I just had a big birthday party up in Great Barrington, MA. Yes, thank you.

My boyfriend and I had built the whole thing around the backyard. We rented tables and chairs, bought special lighting to string up, and I even ordered a Cornhole set. This was serious.

Two weeks earlier, the forecast had promised sunny and 75.

Not 55 and rainy.

Pivot.

Kris is right.

 

So, the day before the party, we bought heaters, moved everything onto the wraparound porch, shifted the bar setup, rearranged furniture, and covered the built-in benches with some gold ultrasuede we happened to have lying around from… I honestly don’t remember what. We turned the front porch into a little seating nook with a lamp and a cute table.

It turned out to be lovely.

People had room to wander. The temperature on the porch was perfect. The food was great.

And all four of my siblings were there.

My sisters are usually a given. My brothers are older, and I don’t see them as often. One even came up all the way from Florida. There are six of us — three brothers, three sisters — and I’m the youngest. Having all of us together in one place is rare.

What was really cool—and slightly weird—was seeing my different worlds collide in one room. My friends don’t know my family. My family doesn’t know my friends. And suddenly, there they all were, talking and laughing together.

 

At one point, I stood up to say a few words.

“Wow. My brothers are here,” I started.

“And your sisters!” a friend chimed in.

“Right. All my siblings are here… except Danny.”

I looked upward and waved. “Hi, Danny.”

In the back of the room, my brother David (who has his own history of showing up for things) piped in: ”Somebody go wake him up. He’s always late.”

It’s true. Danny was always late.

The speech went the exact same way the planning of the party went. I barely remember it, or even what I had originally planned to say. I just talked.

Looking back, I realized the best moments of the evening only happened because the original plan was tossed out.

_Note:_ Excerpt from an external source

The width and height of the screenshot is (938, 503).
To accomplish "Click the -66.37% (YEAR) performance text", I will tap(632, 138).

Porch!  Youngest and oldest of six kids.  Me, making a wish.

 

Apparently, the lesson wasn’t done with me yet.

A few days later, I was recording the first segment of a five-part podcast series. The host had asked me beforehand what topics and questions I wanted to cover, so I had a clear roadmap in mind.

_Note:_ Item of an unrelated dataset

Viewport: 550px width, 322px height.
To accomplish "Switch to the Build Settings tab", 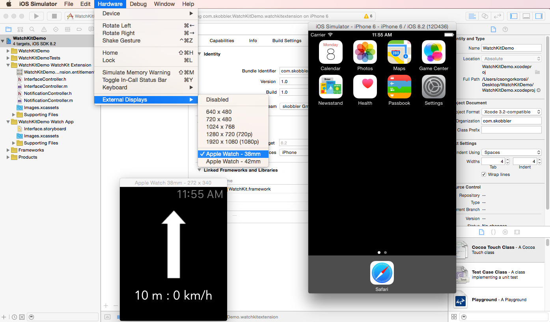I will pos(287,41).
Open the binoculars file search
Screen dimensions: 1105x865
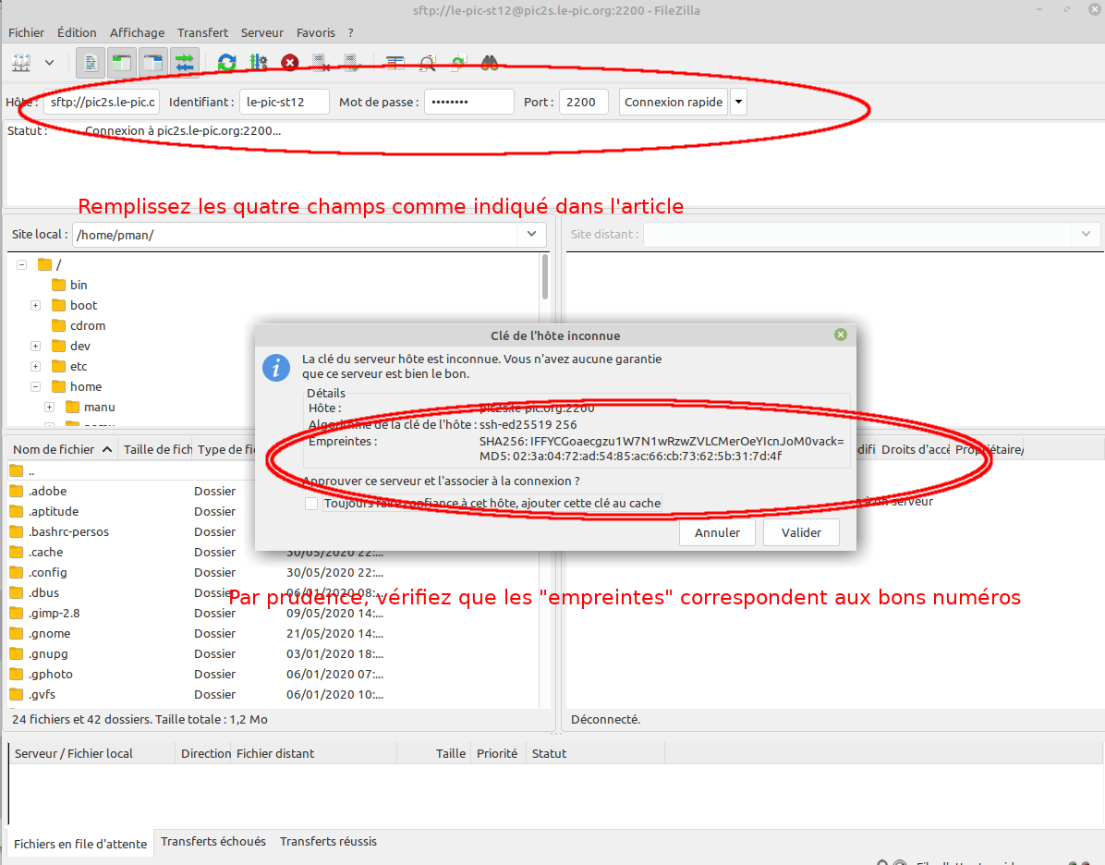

Then the interview started.

And he asked almost none of them.

I felt that brief, familiar spike of panic. The internal, Wait… what is happening here?

But then I managed to do what I always tell my clients to do: relax and just go with it. Thank goodness! What a hypocrite I’d be if I couldn’t follow my own advice.

The conversation ended up being far more interesting than the one I’d prepared for. It was more spontaneous. More connected. It felt less like a rigid interview and more like an actual human conversation.

This is exactly what I help my clients navigate.

 

Preparation matters. A lot.

But there comes a point where preparation has done its job. After that, what matters most is whether you’re paying attention to the present moment.

Sometimes the most impactful thing in the room isn’t the line you planned to say. It’s the thing that’s happening right now.

The party worked because we stopped trying to recreate the original vision and responded to what was right in front of us. The podcast worked for the exact same reason.

In both cases, the plan wasn’t the problem. The plan is what got us to the starting line. But once we arrived, it was the improvisation that made everything come alive. (Shout-out here to my friend, Carl Kissin, improviser extraordinaire, who knows this better than anyone).

I’ll be sure to share the podcast recordings here as soon as they’re available.